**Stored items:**
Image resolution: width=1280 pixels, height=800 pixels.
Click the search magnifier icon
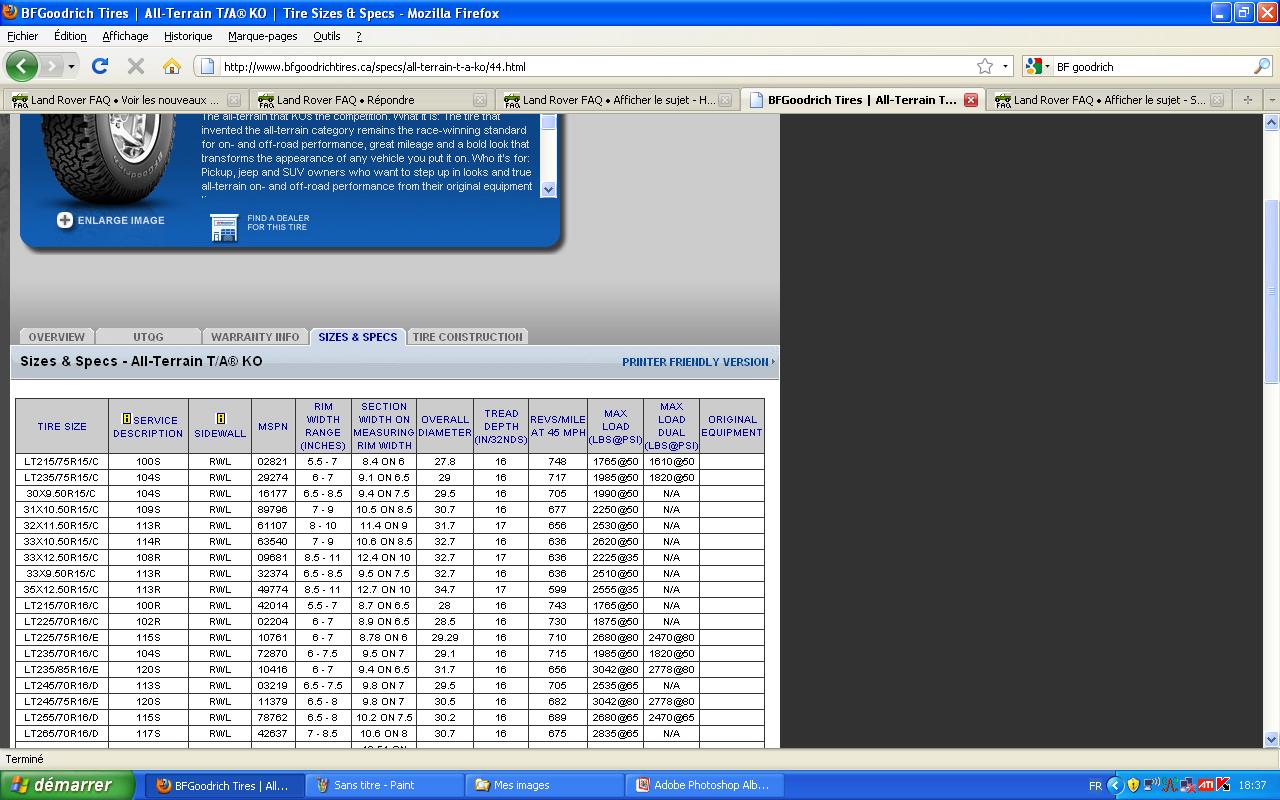click(1262, 66)
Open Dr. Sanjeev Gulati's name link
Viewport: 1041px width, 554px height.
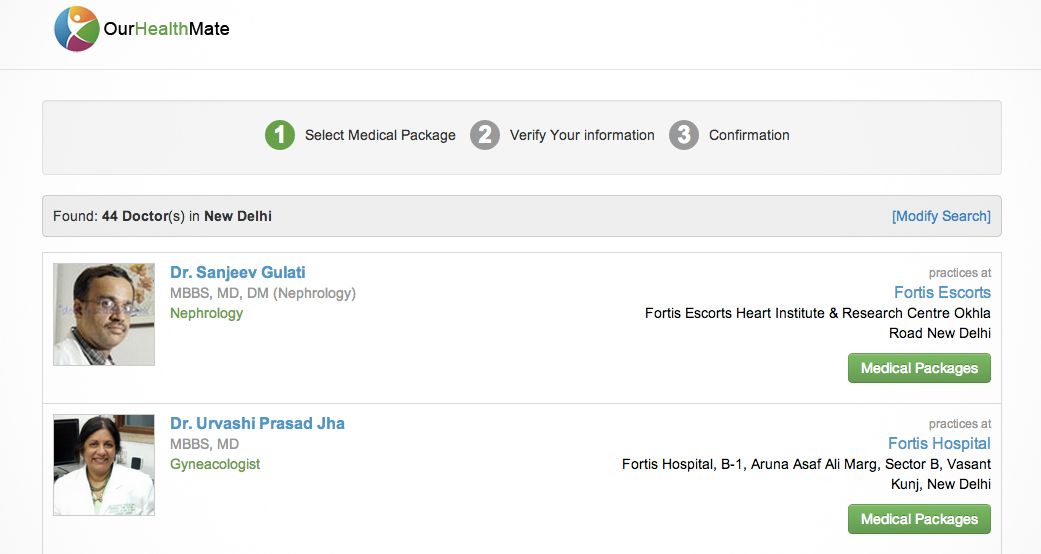pos(238,272)
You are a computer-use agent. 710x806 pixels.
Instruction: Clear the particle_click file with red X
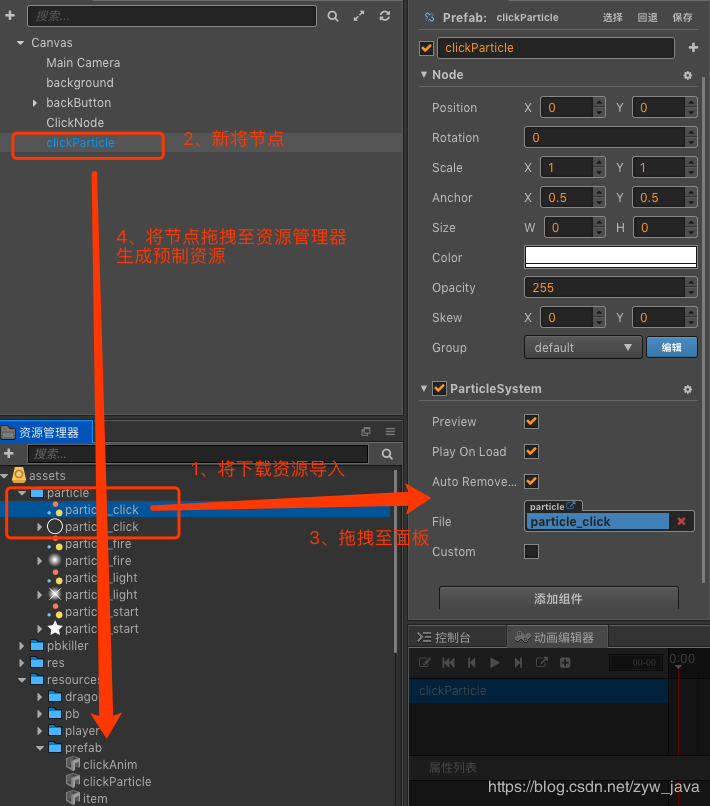point(681,521)
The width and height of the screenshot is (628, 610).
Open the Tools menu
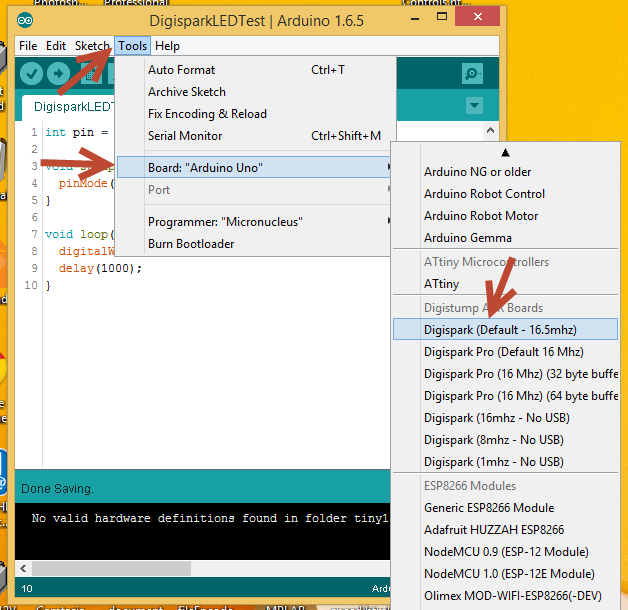(x=132, y=46)

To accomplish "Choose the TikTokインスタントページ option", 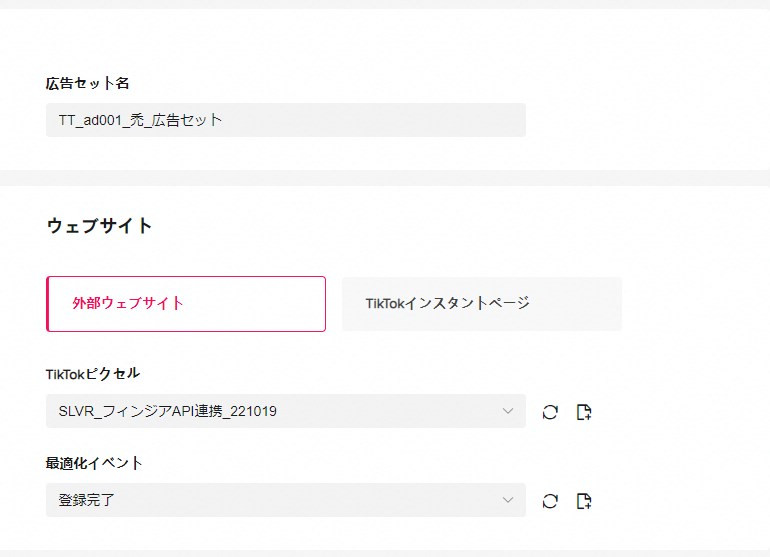I will click(x=482, y=304).
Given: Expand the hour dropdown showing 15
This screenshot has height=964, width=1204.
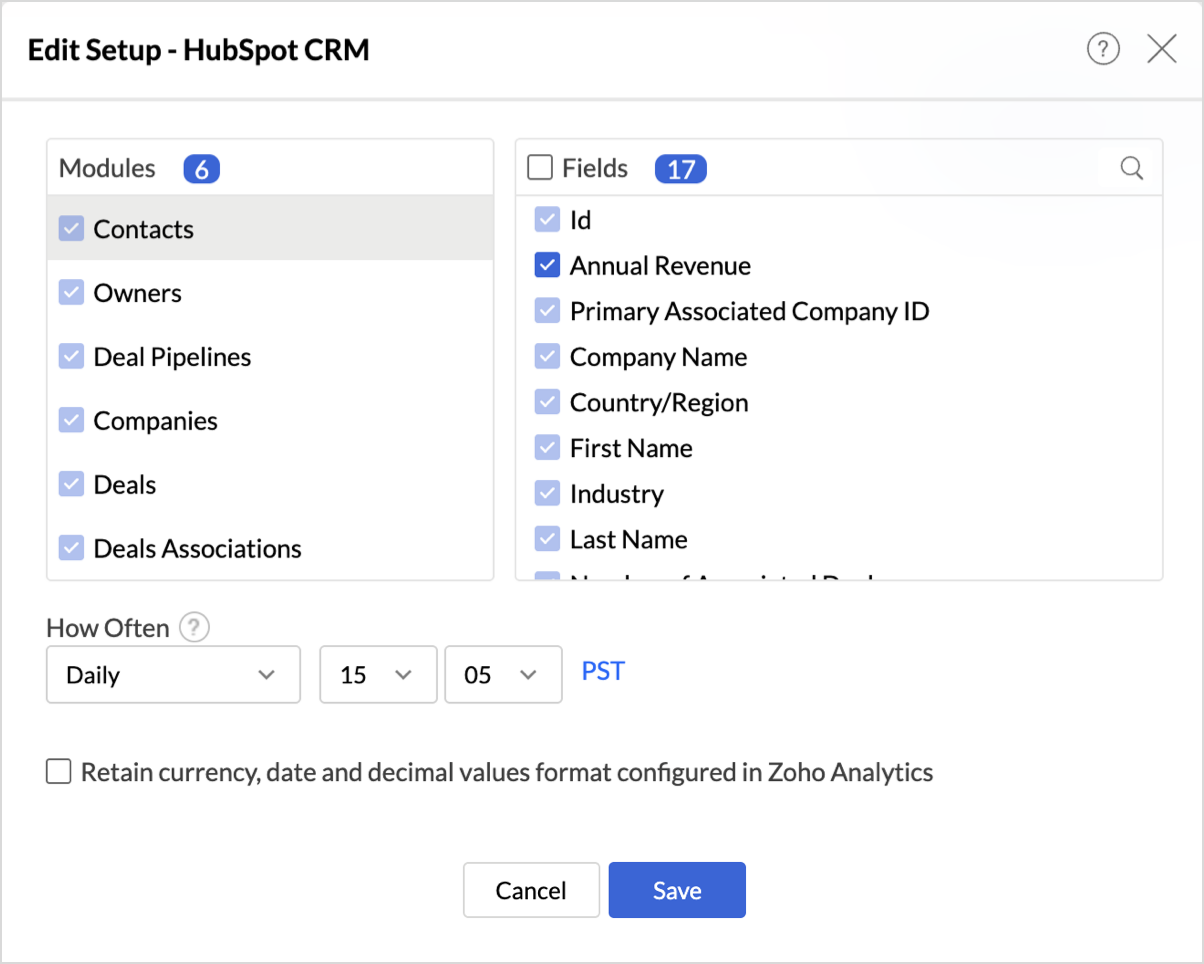Looking at the screenshot, I should (x=378, y=675).
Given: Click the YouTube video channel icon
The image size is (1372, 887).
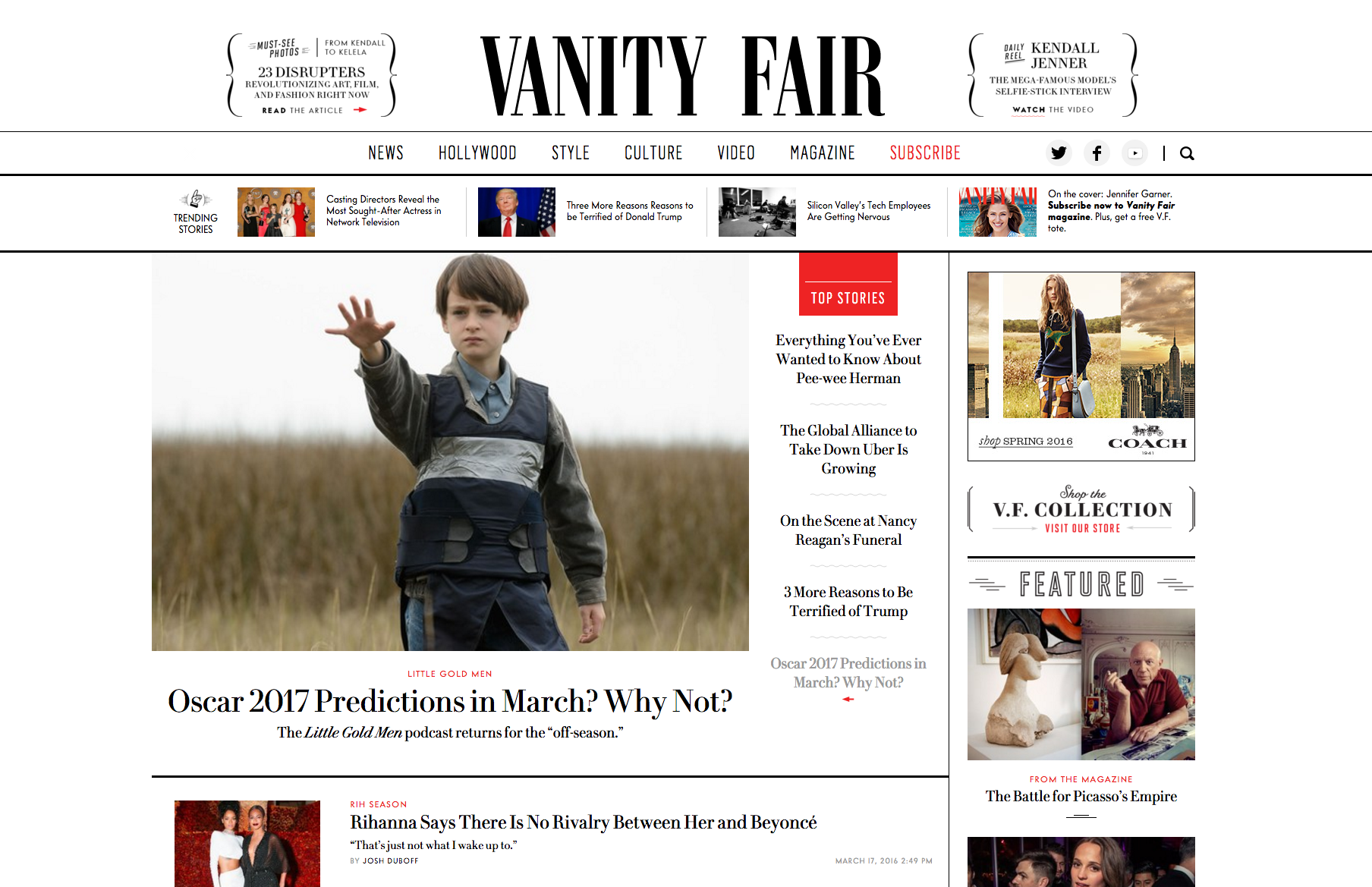Looking at the screenshot, I should (x=1135, y=153).
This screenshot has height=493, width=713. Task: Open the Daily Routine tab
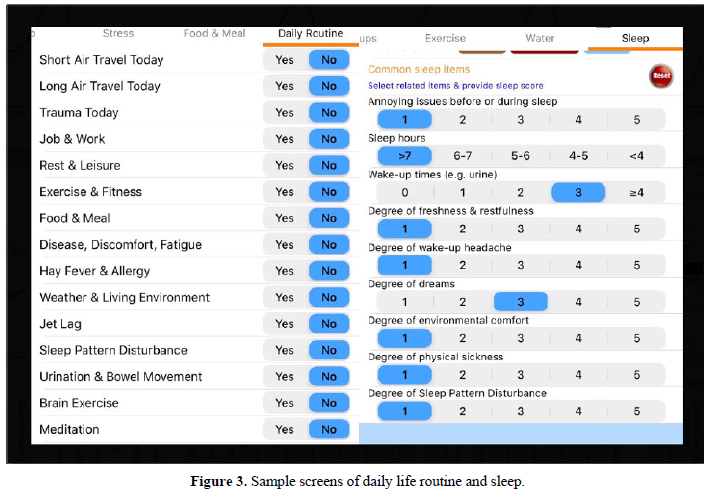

**WHAT THE TASK REQUIRES:** Please find every line in the records that contains the word "pixels", and copy it out.

**RESPONSE TO THE EXERCISE:**
Image resolution: width=1280 pixels, height=800 pixels.
You are a computer-use agent. 710x806 pixels.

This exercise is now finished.